---------- AVAILABLE RECORDS ----------

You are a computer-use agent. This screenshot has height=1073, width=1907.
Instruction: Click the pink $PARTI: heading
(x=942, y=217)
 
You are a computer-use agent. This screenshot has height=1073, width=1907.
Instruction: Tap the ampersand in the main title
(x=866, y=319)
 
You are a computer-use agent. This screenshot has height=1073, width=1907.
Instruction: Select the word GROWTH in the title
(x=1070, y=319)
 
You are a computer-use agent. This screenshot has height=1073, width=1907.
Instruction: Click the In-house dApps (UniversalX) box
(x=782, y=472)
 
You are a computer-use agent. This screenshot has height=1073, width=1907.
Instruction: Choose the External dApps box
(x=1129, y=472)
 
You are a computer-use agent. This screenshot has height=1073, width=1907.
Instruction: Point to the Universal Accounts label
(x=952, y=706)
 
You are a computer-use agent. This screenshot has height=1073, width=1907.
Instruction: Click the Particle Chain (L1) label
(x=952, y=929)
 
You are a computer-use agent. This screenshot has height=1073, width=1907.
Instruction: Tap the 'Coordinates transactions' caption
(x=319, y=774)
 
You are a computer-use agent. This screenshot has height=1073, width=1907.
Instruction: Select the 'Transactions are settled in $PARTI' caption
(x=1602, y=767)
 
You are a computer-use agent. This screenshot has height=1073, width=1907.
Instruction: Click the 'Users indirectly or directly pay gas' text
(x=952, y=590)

----------

### GIVEN REQUEST
Please gather every line of the records above that contains the word "title".

### WRITTEN RESPONSE
Instruction: Tap the ampersand in the main title
Instruction: Select the word GROWTH in the title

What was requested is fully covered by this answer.